Grace was in the common area. These lifters were built to a spec, military design giving nothing away to comfort. But the Tyche wasn’t military anymore, and she’d had an overhaul. Or an underhaul. It wasn’t like the environment was built of lacquered wood, or even faux wood. The glass between them and the atmosphere outside as they climbed wasn’t diamond silicate, just an efficient polymer that sat a little on the dull side while still being strong. Not that dull would matter once atmosphere fell away. Out in the hard black, the heavens took most people’s breath away regardless of how you saw them.
She could always feel their awe, those who crawled up a gravity well for the first time. It was nice, that feeling, one of the few nice things she got from other people. It wasn’t what she was getting from the crew now.

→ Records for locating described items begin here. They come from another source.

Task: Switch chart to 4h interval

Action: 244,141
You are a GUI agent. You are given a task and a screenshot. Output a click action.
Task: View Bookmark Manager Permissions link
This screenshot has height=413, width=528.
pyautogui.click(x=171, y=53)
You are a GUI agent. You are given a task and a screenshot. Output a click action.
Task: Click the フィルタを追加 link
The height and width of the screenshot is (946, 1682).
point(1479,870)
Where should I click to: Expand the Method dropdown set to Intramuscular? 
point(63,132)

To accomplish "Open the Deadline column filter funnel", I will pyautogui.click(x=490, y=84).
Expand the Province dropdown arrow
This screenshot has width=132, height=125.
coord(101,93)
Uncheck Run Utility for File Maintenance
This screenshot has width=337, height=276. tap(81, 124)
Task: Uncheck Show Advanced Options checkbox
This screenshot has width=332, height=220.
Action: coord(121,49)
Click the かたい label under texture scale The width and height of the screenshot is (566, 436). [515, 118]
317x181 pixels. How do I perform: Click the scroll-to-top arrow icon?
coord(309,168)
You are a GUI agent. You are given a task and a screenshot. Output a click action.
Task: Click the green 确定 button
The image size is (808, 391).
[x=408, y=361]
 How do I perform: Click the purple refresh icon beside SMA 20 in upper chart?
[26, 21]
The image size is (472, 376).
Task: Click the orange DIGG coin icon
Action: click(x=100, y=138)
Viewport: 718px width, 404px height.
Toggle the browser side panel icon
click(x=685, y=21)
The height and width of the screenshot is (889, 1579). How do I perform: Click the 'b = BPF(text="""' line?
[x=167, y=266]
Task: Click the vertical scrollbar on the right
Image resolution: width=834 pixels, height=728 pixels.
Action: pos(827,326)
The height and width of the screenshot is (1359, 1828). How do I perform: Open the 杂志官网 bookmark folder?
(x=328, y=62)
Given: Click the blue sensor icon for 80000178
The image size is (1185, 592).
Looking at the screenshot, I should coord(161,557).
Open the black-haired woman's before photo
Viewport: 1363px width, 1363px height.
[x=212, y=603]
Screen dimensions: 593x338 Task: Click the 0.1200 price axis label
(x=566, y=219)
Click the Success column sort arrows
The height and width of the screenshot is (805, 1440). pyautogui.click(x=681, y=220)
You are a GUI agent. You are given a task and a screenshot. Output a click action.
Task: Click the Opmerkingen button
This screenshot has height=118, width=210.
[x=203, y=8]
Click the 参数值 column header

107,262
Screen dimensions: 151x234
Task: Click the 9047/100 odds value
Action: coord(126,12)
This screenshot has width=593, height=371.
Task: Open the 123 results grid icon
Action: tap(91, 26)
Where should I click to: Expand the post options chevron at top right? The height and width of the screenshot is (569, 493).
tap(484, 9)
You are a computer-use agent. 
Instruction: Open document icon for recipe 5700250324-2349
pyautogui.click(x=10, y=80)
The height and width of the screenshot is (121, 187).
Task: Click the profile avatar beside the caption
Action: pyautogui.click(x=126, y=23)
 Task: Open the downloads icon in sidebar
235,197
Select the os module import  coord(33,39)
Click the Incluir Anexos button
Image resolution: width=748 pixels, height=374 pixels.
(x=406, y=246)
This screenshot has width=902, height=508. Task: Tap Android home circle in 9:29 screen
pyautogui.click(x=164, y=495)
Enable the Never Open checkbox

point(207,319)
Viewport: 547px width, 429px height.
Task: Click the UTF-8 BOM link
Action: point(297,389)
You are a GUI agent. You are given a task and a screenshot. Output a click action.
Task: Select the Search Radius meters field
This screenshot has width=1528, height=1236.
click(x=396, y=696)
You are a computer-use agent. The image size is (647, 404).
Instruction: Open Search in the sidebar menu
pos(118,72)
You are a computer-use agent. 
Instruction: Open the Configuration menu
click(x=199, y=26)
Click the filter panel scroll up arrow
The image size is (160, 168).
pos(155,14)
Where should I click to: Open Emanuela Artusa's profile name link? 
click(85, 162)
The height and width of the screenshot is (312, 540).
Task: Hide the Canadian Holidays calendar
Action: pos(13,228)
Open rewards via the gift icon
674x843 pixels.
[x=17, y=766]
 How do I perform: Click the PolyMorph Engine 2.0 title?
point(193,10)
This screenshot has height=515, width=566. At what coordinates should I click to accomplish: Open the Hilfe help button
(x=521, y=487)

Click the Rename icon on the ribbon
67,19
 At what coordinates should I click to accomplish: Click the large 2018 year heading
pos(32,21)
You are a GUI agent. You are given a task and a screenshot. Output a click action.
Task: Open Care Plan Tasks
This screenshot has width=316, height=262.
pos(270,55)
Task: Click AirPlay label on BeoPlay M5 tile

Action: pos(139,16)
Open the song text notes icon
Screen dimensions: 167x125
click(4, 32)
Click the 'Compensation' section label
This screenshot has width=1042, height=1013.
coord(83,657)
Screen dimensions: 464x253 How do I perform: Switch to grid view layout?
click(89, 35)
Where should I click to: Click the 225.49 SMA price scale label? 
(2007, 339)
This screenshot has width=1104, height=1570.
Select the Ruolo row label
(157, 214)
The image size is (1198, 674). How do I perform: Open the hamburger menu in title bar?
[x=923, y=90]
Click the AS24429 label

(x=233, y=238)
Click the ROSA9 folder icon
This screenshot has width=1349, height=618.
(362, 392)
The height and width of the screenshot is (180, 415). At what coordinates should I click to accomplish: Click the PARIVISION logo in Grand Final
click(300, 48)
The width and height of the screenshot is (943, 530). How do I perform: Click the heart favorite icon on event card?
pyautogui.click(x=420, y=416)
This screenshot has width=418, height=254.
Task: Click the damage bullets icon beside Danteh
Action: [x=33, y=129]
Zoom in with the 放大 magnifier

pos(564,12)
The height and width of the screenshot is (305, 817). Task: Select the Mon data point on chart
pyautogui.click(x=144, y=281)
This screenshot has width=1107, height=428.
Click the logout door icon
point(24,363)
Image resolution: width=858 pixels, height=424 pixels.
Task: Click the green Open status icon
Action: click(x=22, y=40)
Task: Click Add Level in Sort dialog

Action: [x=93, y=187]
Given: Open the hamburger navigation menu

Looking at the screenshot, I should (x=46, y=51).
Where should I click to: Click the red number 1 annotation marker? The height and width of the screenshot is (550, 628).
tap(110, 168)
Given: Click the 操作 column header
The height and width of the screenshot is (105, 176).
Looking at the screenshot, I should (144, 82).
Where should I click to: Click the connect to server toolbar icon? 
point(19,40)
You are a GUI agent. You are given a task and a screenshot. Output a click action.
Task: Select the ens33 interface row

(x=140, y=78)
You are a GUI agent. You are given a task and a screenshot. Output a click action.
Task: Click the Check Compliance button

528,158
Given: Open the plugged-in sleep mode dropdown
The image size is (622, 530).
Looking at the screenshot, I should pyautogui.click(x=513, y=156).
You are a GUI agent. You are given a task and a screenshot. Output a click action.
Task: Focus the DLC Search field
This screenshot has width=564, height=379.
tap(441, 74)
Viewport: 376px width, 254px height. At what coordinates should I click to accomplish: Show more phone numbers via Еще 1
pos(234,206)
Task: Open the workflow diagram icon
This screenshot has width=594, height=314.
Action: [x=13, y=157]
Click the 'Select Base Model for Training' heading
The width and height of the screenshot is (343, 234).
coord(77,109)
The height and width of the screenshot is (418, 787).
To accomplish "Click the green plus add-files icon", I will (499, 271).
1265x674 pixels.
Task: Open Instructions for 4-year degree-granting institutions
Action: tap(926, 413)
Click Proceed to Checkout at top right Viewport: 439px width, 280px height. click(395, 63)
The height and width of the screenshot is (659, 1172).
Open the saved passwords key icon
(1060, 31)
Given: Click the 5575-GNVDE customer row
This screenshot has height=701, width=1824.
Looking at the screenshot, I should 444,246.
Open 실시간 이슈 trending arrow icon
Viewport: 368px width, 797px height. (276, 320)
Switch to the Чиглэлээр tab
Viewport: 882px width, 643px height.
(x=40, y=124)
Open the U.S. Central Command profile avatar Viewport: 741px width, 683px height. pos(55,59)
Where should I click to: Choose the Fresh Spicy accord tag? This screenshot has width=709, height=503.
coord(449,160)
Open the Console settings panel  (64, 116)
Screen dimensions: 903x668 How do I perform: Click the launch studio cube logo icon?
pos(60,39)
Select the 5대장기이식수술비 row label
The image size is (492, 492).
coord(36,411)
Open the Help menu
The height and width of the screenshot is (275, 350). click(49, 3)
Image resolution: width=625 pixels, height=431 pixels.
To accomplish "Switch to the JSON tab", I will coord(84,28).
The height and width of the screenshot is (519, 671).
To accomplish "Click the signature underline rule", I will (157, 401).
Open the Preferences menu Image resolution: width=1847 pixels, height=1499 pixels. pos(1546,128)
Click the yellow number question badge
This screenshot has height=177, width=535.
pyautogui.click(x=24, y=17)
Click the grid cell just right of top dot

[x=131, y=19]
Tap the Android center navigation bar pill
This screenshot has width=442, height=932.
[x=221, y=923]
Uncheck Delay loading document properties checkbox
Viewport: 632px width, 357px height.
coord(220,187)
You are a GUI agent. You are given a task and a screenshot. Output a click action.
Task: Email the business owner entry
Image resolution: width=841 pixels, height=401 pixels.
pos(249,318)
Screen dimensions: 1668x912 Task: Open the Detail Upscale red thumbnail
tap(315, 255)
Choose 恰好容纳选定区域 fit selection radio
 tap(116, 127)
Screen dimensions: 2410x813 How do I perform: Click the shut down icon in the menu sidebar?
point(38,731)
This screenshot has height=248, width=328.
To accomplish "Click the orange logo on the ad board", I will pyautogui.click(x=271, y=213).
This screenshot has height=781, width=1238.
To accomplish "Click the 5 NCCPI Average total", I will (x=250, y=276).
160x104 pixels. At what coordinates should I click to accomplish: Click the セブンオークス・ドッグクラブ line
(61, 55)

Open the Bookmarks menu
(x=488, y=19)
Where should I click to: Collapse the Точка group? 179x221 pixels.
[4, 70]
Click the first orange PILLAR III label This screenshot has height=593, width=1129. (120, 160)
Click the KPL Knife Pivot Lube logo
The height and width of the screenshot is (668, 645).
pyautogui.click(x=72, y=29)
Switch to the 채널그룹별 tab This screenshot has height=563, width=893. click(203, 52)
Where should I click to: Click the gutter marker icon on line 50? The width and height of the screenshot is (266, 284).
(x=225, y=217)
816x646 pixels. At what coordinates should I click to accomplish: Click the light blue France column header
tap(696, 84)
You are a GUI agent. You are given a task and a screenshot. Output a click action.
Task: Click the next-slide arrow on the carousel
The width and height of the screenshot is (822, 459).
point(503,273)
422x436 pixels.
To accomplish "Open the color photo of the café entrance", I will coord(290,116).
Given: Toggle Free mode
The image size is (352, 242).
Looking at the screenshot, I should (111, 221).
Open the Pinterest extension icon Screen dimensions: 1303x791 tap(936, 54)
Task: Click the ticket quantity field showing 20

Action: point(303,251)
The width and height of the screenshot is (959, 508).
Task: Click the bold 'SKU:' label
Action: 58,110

The common area sat aft of the flight deck. In the flight deck, the captain—
Nate.
—and his Helm were side by side, coaxing the Tyche to reach for the stars. There wasn’t a lot of chatter between them, all efficient, like they’d done this before. She could feel the confidence off them, but also the fear. That fear bled back into the common area. To where the thug October Kohl sat, strapped into his acceleration couch like an angry sack. Angry, because he was scared too. And that fear from him bounced around, off the captain, and his Helm, back to October again, and washed over her. Fear was like that; even normals sensed it on each other. It might have been the sweat smell. For Grace it was pure feeling, her nerves vibrating with it, making her heart beat faster, her breath quicken, her eyes widen. She was sure her face would have been pale, and she could feel her fingers gripping the arms of the acceleration couch like the claws of an eagle. She tried to relax, to take in what was around her. So: no faux wood. Just some acceleration couches, a small galley, some windows that looked outside. Airlock doors: one leading forward to the cockpit, one aft to the crew, cargo, and engineering areas of the ship. There was a table in the middle of this room, not military spec. It had been welded to the floor; to Grace’s eye the welds looked neat, efficient, practiced. Not military spec, but not a back-alley conversion: someone had put that table there because they cared what happened on the table. Which meant this was where the crew ate, if they ate together. Back when it was Empire Navy, this area would have been for crew briefing, downtime, and being both bored and terrified about the next mission.
Maybe the military and civilian lives weren’t so different.
If she focused, she could feel the fear of the Engineer behind and above them. Fear and excitement, because she’d done something she shouldn’t have, and got away with it. Grace would have to remember that, try and work out how to use it, once they got away from this rock with its Republic rot to the core of it. It had been a long time since Grace had been on a ship with someone else who was being hunted, and things like that could be useful. If the hammer hit the anvil, she could throw Hope to the wolves and run in the aftermath of the noise it would make in her wake. She’d done it before. It got easier each time, and it wasn’t like they didn’t deserve it. Each of them desperate, each running from a crime. Except Grace’s only crime had been being born, and she’d been running for as long as she’d known how.